A functional dynamic stretching program dependant on your sport is the way to go. Studies show that dynamic (or movement based stretching) is a great way to warm up as it not only helps temporarily improve range of motion but also improves the power output from those muscles. In stretching a muscle dynamically, e.g., with some walking lunges, hip swings or high knees, you are preparing the muscle to be used in a functional way needed for your sport.
Pre-season strength and conditioning programs
However, even though dynamic stretching is a helpful way to prepare, in my opinion, nothing can beat a good pre-season strength and conditioning program to help strengthen your body. After all, you can’t go wrong getting strong!
There are now a lot of programs out there, which have proven to help reduce the risk of hamstrings injuries and ACL tears, such as the Fifa 11 and the AFL FootyFirst. Both programs include lots of core work, lower body strength work, and (performed at a light intensity) the expected movements of that sport; for example, jumping, sidestepping, and shoulder to shoulder contact.
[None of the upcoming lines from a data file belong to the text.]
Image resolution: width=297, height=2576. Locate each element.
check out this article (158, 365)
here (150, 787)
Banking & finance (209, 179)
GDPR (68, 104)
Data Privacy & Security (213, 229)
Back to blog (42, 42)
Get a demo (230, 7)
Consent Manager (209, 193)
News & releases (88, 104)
I can personally vouch for the effectiveness of these programs after having completed them for many years as a soccer player, and endorse them as a physiotherapist.
To summarise the best tips for injury prevention, I recommend:
- Having a good pre season training program, including strength work.
- Incorporating dynamic stretching prior to training / game days.
- Letting your coach know about injury prevention programs.
No-one wants to get injured – so with the above tips, you will be well on your way to a healthy and injury-free sporting season!